═════ Input for this task

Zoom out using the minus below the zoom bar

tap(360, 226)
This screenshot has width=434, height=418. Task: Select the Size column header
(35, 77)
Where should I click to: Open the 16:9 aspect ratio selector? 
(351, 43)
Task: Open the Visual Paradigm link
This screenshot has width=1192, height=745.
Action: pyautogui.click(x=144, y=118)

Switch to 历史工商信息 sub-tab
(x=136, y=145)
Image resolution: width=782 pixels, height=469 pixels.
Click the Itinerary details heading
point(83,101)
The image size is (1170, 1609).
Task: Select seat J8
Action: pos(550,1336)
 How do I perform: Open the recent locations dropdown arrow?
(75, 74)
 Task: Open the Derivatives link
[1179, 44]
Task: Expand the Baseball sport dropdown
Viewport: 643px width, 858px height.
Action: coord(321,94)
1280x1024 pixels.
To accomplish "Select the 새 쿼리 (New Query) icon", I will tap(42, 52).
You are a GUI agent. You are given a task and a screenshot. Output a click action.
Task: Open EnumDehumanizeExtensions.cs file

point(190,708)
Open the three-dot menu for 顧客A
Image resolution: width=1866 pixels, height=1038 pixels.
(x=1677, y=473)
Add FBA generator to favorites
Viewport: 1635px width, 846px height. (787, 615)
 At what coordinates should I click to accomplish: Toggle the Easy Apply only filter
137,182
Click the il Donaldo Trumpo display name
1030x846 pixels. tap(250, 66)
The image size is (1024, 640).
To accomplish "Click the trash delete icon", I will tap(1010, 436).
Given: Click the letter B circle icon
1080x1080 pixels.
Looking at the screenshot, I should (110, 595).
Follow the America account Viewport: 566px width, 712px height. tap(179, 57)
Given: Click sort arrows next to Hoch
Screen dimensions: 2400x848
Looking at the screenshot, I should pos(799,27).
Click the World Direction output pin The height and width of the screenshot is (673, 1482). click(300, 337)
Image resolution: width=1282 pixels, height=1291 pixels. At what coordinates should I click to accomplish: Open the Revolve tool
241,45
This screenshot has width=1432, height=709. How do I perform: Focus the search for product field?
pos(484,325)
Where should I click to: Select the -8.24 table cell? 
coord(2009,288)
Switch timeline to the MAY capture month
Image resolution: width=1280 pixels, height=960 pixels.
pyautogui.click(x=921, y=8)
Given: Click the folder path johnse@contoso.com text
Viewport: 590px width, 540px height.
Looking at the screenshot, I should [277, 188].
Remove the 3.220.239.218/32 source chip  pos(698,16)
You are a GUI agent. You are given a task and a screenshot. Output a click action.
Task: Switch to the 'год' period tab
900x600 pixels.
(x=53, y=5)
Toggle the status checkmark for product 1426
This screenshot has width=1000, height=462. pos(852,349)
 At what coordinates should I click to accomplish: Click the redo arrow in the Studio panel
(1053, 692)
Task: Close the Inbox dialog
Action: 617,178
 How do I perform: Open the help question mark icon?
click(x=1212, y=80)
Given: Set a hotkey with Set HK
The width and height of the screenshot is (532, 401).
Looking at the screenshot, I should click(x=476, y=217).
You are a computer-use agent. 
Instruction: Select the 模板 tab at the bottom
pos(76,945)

══════════

How to complete this task
The count of lines above that contain "will" is all that should be given.

Written answer
2